On the fifth night of a six-day trip to the East Coast, the California men’s basketball team gathered for a practice at N.C. State’s on-campus facility, the Golden Bears preparing for a conference game 2,800 miles from home. They settled into a familiar cadence of drills while their second-year head coach, Mark Madsen, barked orders and a lot of it looked normal. Perfectly normal.

But then there was the reality that they were three time zones from their own campus, and in their second hotel since arriving in North Carolina; there was the reality that they were still on the road, college kids turning in a Monday-to-Friday work week across the country in this bizarro world of major college athletics — these abnormal times that have become, well, more and more normalized.

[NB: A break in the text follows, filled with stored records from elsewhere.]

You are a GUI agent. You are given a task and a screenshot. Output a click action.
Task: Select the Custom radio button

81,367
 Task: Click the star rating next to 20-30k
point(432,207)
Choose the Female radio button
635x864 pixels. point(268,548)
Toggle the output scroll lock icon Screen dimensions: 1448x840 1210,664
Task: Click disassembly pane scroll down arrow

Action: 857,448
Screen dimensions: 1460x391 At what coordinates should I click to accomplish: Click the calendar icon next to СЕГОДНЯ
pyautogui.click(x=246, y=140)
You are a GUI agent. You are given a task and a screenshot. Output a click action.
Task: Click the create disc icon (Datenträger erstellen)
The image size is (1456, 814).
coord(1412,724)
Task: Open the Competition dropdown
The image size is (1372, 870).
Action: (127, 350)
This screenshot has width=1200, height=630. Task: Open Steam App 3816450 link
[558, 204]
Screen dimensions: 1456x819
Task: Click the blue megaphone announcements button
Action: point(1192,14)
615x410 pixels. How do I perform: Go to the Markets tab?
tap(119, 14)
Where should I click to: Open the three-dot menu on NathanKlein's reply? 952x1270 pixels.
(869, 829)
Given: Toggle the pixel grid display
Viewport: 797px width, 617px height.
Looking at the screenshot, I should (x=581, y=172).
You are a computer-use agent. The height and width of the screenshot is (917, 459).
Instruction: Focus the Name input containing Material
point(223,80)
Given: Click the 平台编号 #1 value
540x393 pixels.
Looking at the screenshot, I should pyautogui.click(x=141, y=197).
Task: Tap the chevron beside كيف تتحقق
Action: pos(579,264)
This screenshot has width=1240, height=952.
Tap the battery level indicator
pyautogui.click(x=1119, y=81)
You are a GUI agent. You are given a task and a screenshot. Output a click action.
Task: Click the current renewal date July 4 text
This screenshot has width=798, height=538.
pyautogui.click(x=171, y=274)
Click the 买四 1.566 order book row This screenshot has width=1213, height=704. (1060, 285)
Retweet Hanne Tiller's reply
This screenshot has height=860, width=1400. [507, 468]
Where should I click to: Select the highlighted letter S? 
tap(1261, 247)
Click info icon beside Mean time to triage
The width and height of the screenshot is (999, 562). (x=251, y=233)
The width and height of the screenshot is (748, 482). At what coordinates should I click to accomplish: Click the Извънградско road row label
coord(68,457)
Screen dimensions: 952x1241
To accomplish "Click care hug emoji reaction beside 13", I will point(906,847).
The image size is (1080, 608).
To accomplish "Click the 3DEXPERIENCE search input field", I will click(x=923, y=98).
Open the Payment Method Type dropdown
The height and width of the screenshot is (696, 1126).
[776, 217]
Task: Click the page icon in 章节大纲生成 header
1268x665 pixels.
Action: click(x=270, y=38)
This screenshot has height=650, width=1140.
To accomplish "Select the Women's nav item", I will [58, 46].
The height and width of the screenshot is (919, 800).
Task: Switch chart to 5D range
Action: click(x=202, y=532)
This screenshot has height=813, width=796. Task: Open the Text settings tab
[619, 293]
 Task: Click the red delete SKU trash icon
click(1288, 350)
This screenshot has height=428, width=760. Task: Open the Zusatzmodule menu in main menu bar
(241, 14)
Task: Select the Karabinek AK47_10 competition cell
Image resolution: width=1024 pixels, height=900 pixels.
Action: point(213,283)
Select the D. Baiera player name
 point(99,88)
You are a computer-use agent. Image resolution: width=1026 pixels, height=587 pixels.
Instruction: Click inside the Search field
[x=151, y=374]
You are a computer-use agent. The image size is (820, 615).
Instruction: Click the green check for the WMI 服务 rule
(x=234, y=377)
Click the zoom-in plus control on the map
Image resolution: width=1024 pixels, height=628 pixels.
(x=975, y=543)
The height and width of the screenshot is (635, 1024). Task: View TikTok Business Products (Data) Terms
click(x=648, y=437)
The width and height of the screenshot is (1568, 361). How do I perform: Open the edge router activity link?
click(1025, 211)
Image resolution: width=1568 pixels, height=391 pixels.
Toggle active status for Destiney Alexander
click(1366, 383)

This wasn’t the NCAA Tournament, in which long trips are sometimes and even often part of the experience. This wasn’t some November or December invitational somewhere warm, in Maui or the Bahamas. This was a week in the life of the new ACC, once America’s most geographically-constrained major conference but now a bicoastal behemoth of a league.

Cal’s practice session at N.C. State came last month during the second of the Golden Bears’ four extended trips East for what are now conference games. After something of a travel reprieve of a few weeks, Cal, along with Stanford, is back East this week — the Golden Bears at Duke on Wednesday and Georgia Tech on Saturday and Stanford at those same schools on opposite days. States in the ACC’s traditional footprint — North Carolina, South Carolina, Georgia; but North Carolina, especially — are becoming a home away from home for rivals a short ride away from the Pacific Ocean.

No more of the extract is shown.